**Excerpt to read**

━━━━━━━━━━━━━━━━━━━━━━━━━━━━━━

However, evidence suggests that removing degree requirements from job advertisements does not automatically translate into more evolved hiring outcomes. The same HBR study found that while many employers publicly embraced skills-based hiring, most continued to hire largely the same share of degree holders, even after dropping formal requirements. The findings suggest that changing hiring practices requires more than altering job descriptions – it requires new ways of evaluating candidate capabilities, and new mindsets.

So far, the shift towards skills-based hiring is concentrated in roles where output is measurable and skills can be tested directly, such as in tech start-ups, in GCCs, or in specific product roles. Here, skills certifications and project portfolios perform the same role that degrees once did, at least in pockets. (It’s a different story in fields like finance and professional services, roles which are technical and harder to quantify.) Employers increasingly prefer graduates who have already gone through relevant training or possess direct experience in the field, rather than putting them through 6 months of onboarding and training. Mini credentials like bootcamps, cloud certifications and AI training now function as viable alternatives.

For similar reasons, many companies are looking beyond the elite universities. Strikingly, one in three employees at companies like Apple and Nvidia in India now come from tier-three colleges.

Are the Liberal Arts Striking Back?

In parallel, as AI reshapes the world of work, employers are rethinking what they expect of their employees. As technology advances, more and more businesses are realising that foundational skills like collaboration, mathematical thinking and adaptability are key to both organisational and individual success. 

In India, where engineering has dominated the hiring culture for decades, often at the expense of the humanities, this is worth taking seriously. A recent study, based on a survey of 100,000+ candidates across 22 industries confirms that the most in-demand capabilities are soft skills, i.e. creativity, critical thinking, communication, emotional intelligence and adaptability. These are typically skills associated with interdisciplinary education like a liberal arts program, and not a more specialised technical course.

━━━━━━━━━━━━━━━━━━━━━━━━━━━━━━

**Extracted entries**
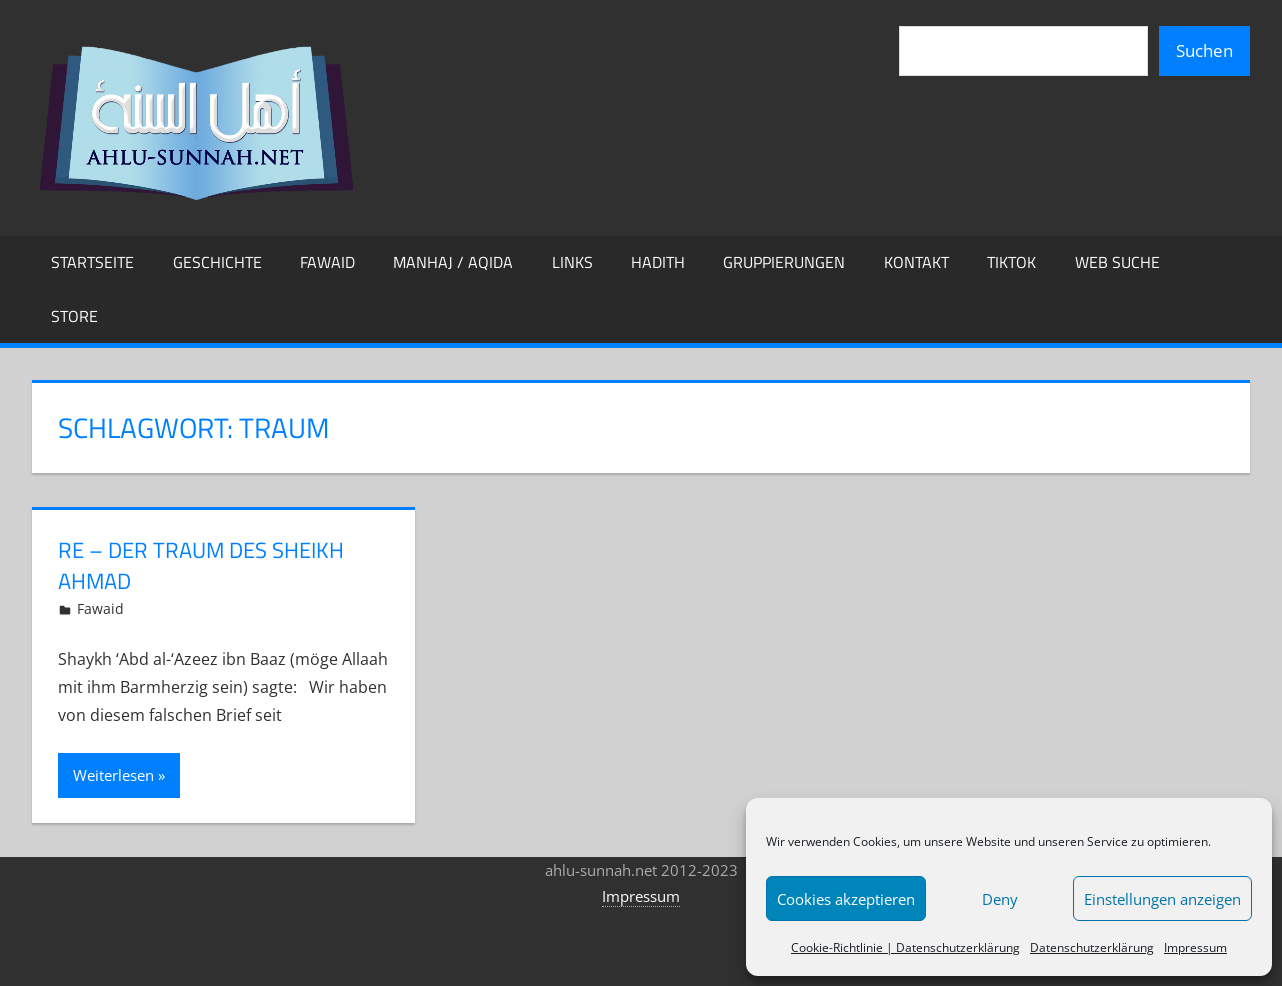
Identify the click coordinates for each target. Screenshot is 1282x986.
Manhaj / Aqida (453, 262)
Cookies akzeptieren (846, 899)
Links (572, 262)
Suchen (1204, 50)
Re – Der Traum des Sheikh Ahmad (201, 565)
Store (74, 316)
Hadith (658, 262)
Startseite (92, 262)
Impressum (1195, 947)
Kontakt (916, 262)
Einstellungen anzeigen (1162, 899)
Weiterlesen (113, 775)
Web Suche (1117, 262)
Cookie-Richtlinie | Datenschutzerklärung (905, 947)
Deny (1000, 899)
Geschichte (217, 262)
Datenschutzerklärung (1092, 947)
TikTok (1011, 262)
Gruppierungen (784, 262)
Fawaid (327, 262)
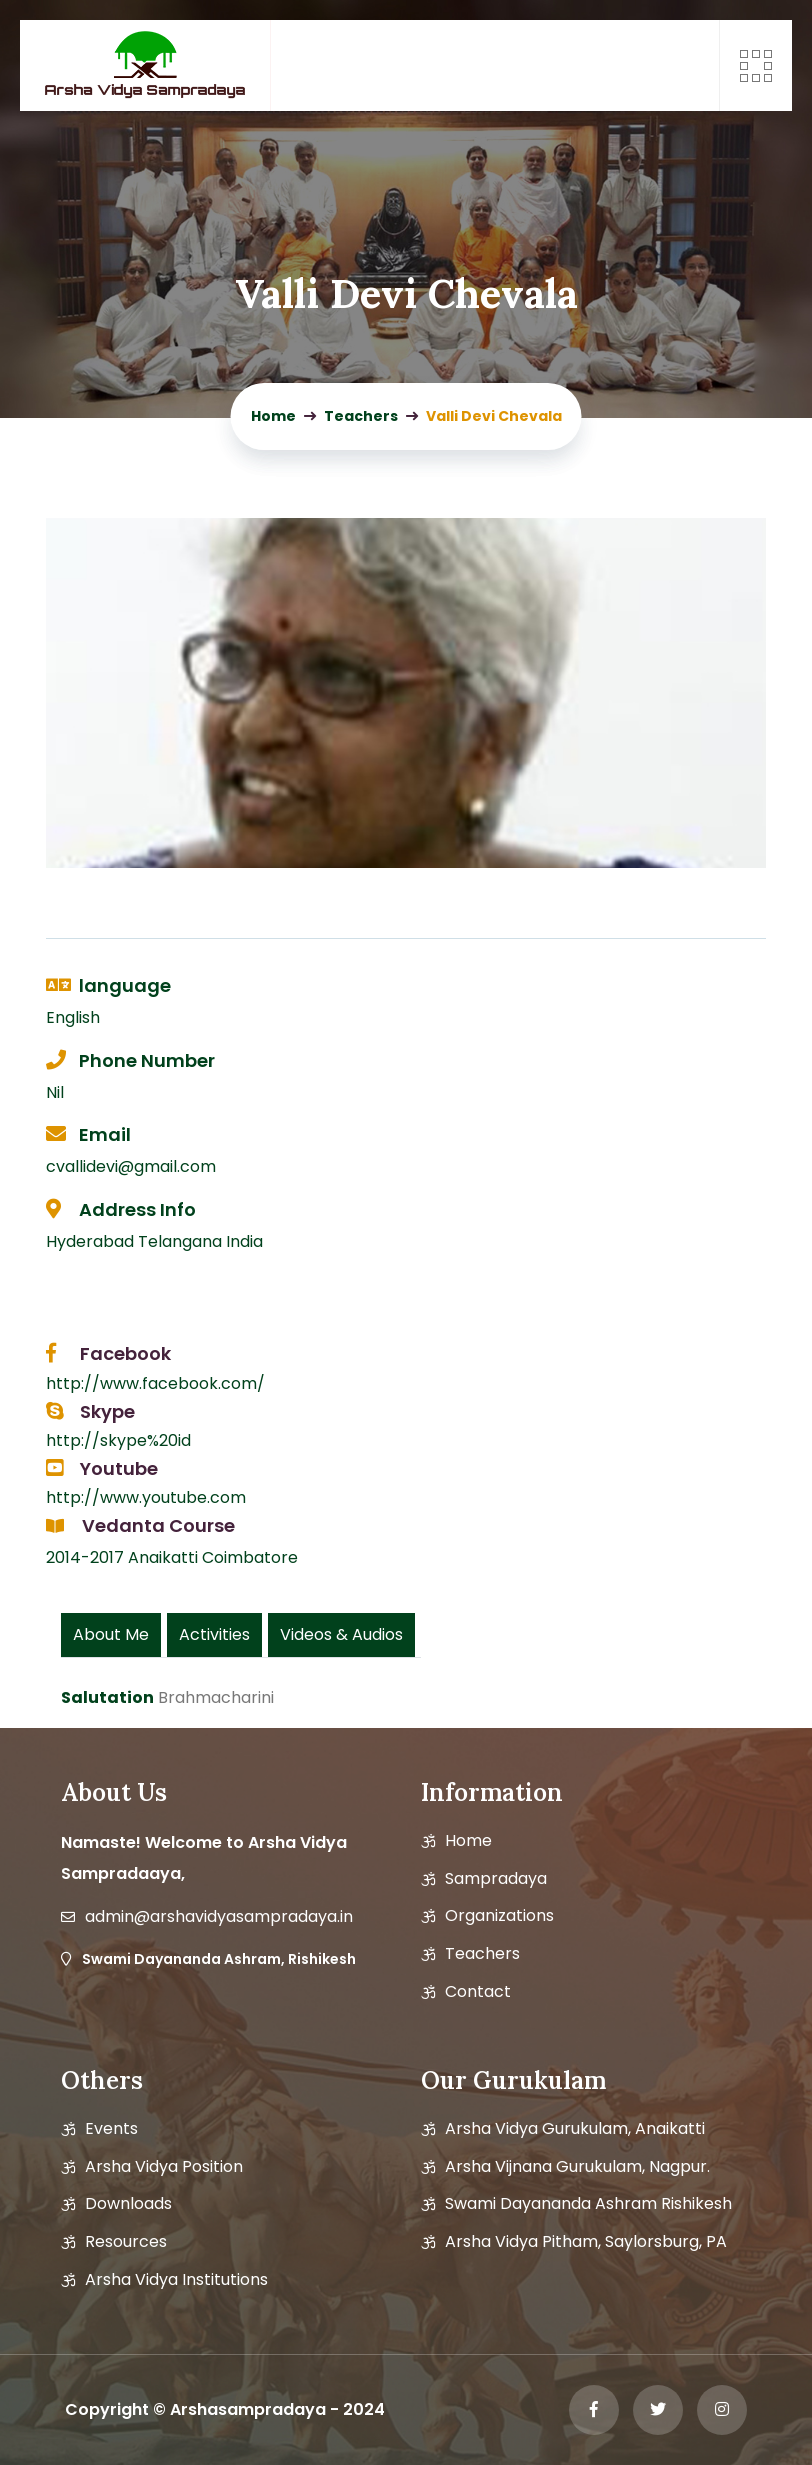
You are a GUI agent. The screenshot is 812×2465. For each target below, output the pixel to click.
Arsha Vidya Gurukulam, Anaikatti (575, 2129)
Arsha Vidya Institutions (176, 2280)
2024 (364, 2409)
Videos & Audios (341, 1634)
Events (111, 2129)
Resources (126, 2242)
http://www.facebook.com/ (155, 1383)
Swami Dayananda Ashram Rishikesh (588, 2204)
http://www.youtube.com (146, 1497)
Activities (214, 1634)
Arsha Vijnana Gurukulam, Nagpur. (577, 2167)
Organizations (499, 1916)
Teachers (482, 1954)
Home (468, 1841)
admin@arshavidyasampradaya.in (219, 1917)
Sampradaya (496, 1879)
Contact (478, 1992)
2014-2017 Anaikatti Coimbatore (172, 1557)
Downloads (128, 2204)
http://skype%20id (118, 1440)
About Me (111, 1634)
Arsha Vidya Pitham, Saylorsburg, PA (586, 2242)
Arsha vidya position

━━━━━━━━━━━━━━━━━━━━━━━━━━━━━━

**What to do**
1) According to the passage on skills-based hiring, what share of employees at companies like Apple and Nvidia in India come from tier-three colleges?
2) Rewrite the passage on skills-based hiring from "For similar reasons, many" to "and individual success.", putting "Google" in place of "Nvidia".
3) Extend the passage on skills-based hiring in India, picking up after its last sentence.
The rows are separate material and have nothing to do with the passage on skills-based hiring.

**Final results**
1) One in three.

2)
For similar reasons, many companies are looking beyond the elite universities. Strikingly, one in three employees at companies like Apple and Google in India now come from tier-three colleges.

Are the Liberal Arts Striking Back?

In parallel, as AI reshapes the world of work, employers are rethinking what they expect of their employees. As technology advances, more and more businesses are realising that foundational skills like collaboration, mathematical thinking and adaptability are key to both organisational and individual success.

3)
At root, a liberal arts education trains the mind to synthesise information across domains and to assess the information presented critically. A graduate who has studied history, literature, economics and science in tandem develops the ability to see patterns across fields, to anticipate unintended consequences, to communicate complex ideas to non-specialists. These are the capabilities that an AI cannot replicate, and they will continue to retain value in an AI-disrupted world. 

A combination of technical fluency with adaptive, generalist capabilities is what the labour market is starting to recognise, and even reward. The computer science graduate who can code but cannot synthesise or communicate may be less future-proof than the interdisciplinary graduate who can do both. 

While it is still early days, chances are high that, having run up against the limits of degree-focused hiring, and facing growing disruption from AI, more and more employers will choose to take the road less travelled, hiring fewer engineers, more liberal-arts graduates and even (most scandalous of all) a certain number of non-degree holders.